*** DATA PROVIDED Section Begins ***
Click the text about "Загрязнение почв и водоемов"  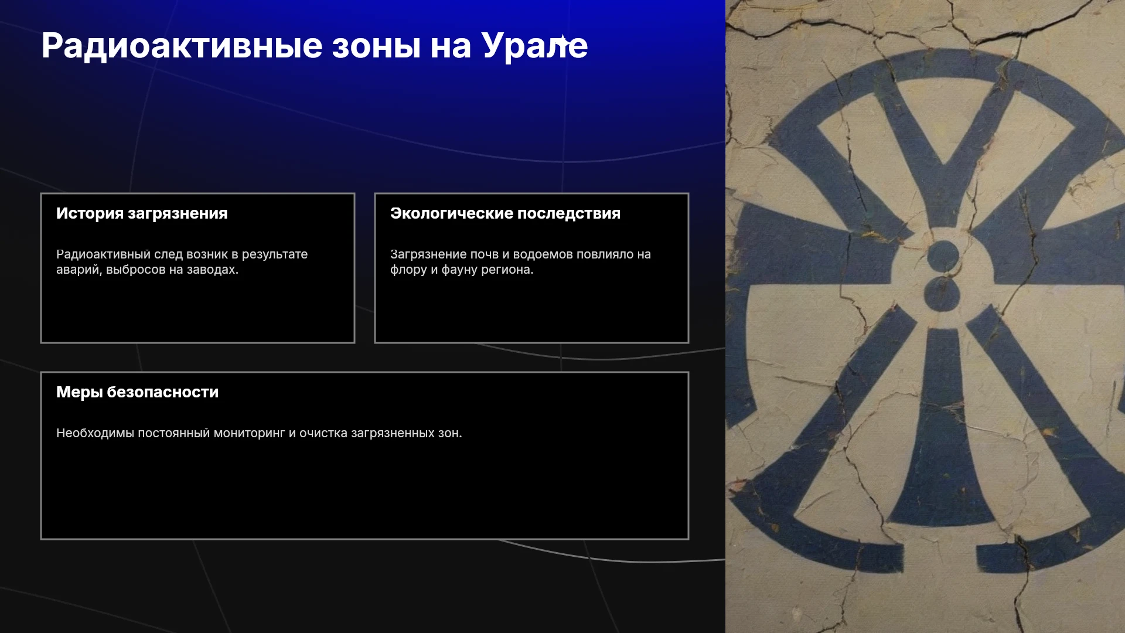pos(520,262)
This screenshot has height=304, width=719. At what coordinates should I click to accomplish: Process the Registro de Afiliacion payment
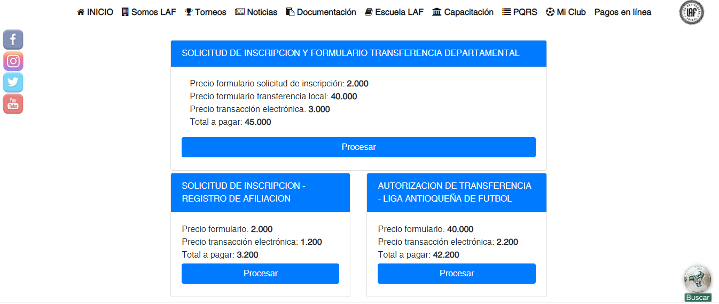coord(260,274)
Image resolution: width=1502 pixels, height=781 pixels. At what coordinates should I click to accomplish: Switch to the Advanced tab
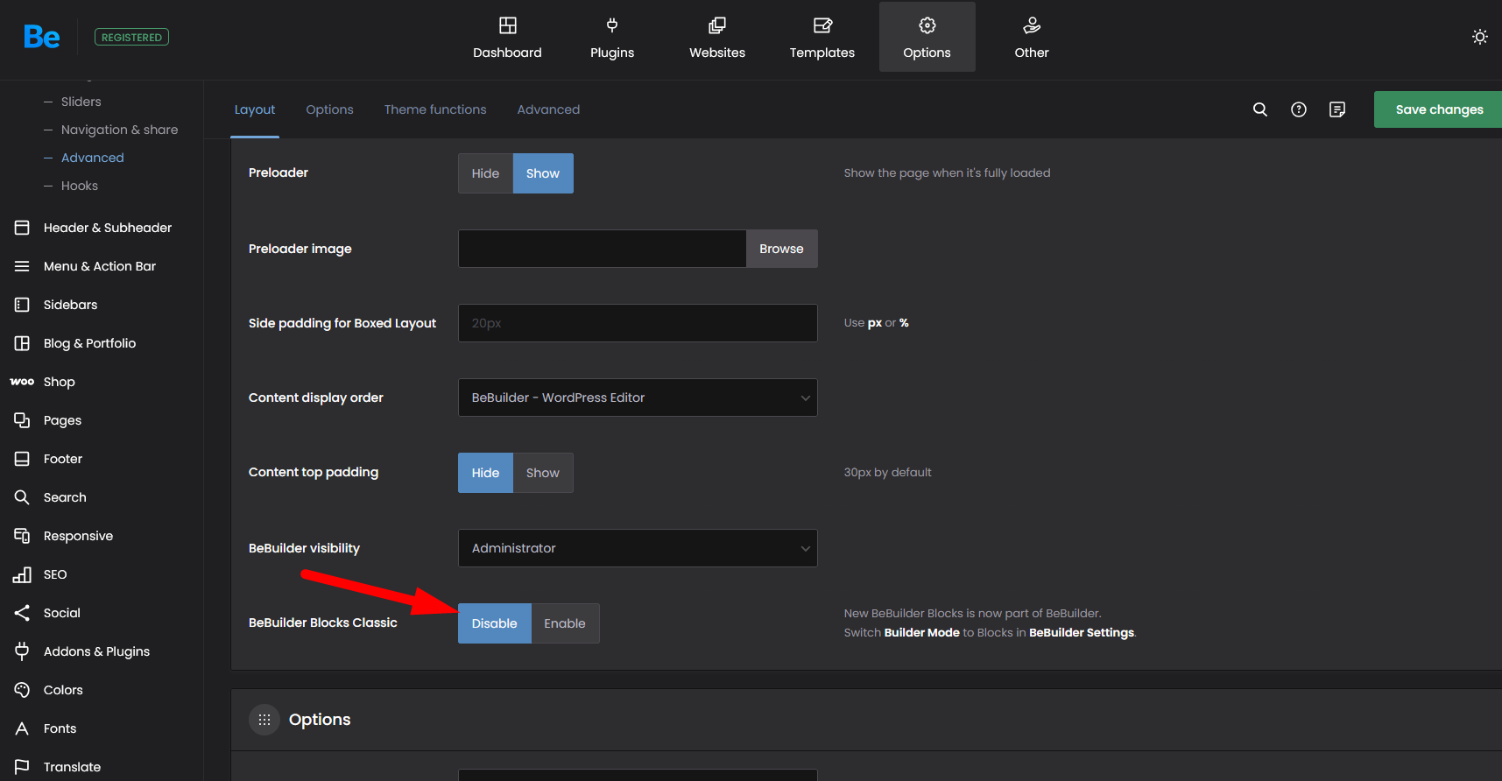coord(548,109)
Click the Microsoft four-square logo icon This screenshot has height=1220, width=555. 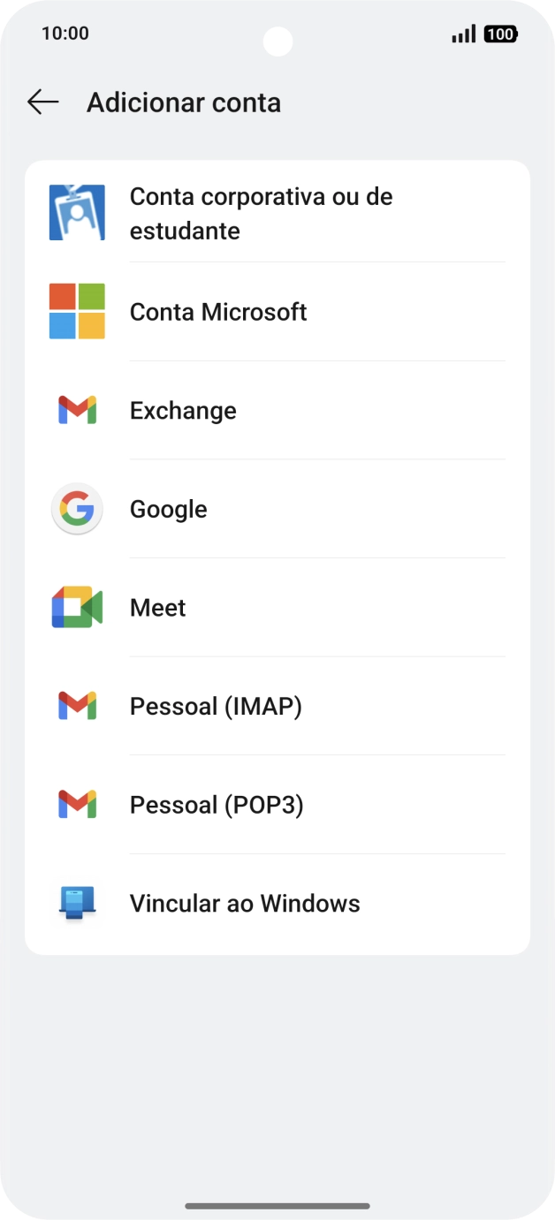tap(77, 311)
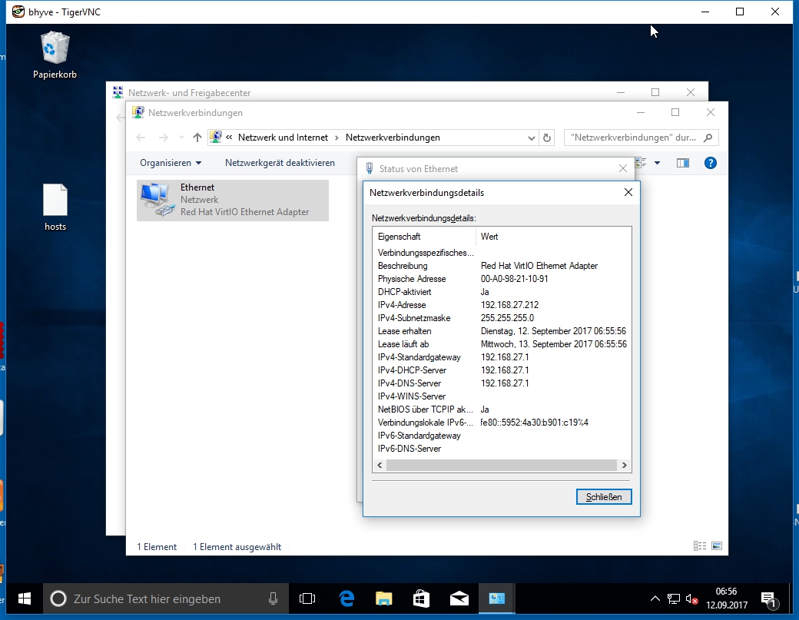Viewport: 799px width, 620px height.
Task: Select the hosts file on desktop
Action: (x=55, y=201)
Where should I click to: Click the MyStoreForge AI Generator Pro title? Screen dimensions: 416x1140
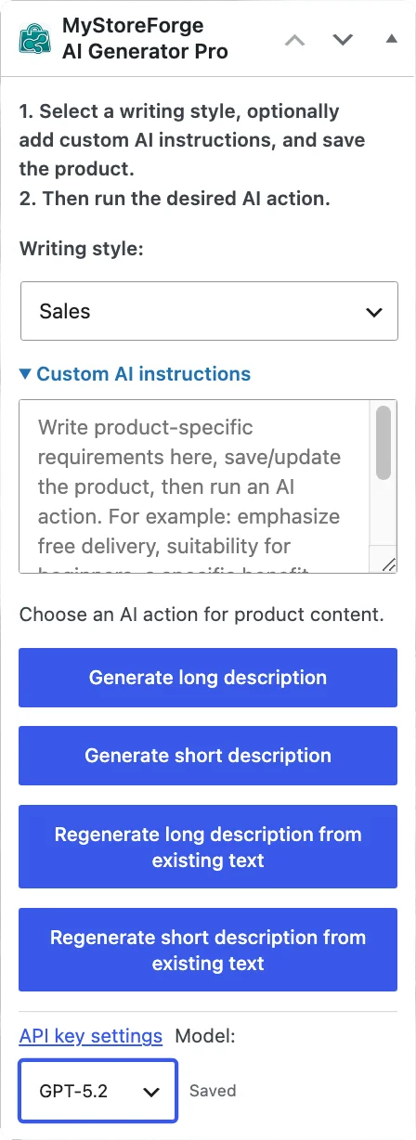[x=145, y=38]
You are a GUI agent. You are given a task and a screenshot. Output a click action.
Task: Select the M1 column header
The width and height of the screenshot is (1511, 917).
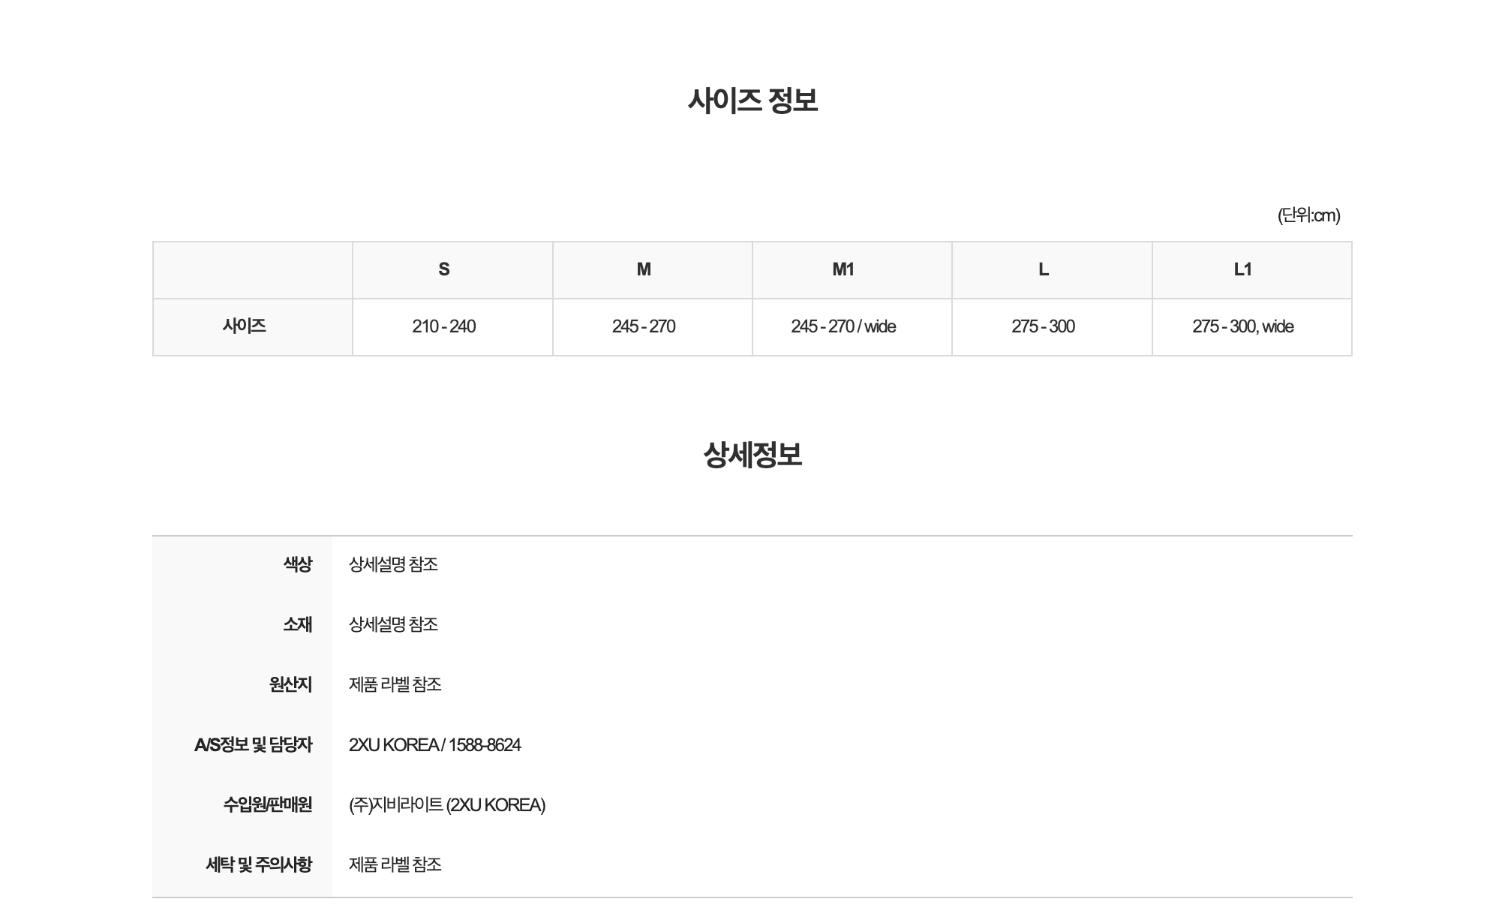point(843,269)
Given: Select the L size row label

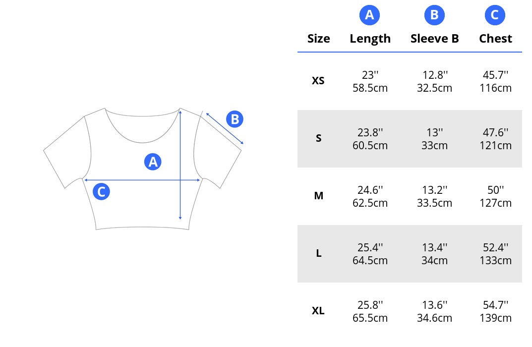Looking at the screenshot, I should tap(319, 253).
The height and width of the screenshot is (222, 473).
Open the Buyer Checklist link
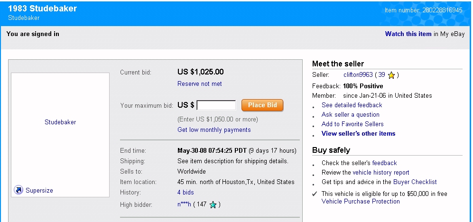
*** DATA PROVIDED Section Ends ***
**WHAT IS REQUIRED:**
In the data above, find the line containing "Where should I"; from there, please write out each line through the end, exactly, with the pictures omitted.

**SOLUTION TO THIS PROBLEM:**
Where should I click to: Click the MyStoreForge AI Generator Pro title? Screen dimensions: 416x1140
[x=145, y=38]
You are a GUI agent. You are given a task and a screenshot. Output a click action.
Task: Select the M1 column header
The width and height of the screenshot is (1511, 917).
point(843,269)
Given: Select the L size row label

Looking at the screenshot, I should tap(319, 253).
The height and width of the screenshot is (222, 473).
Open the Buyer Checklist link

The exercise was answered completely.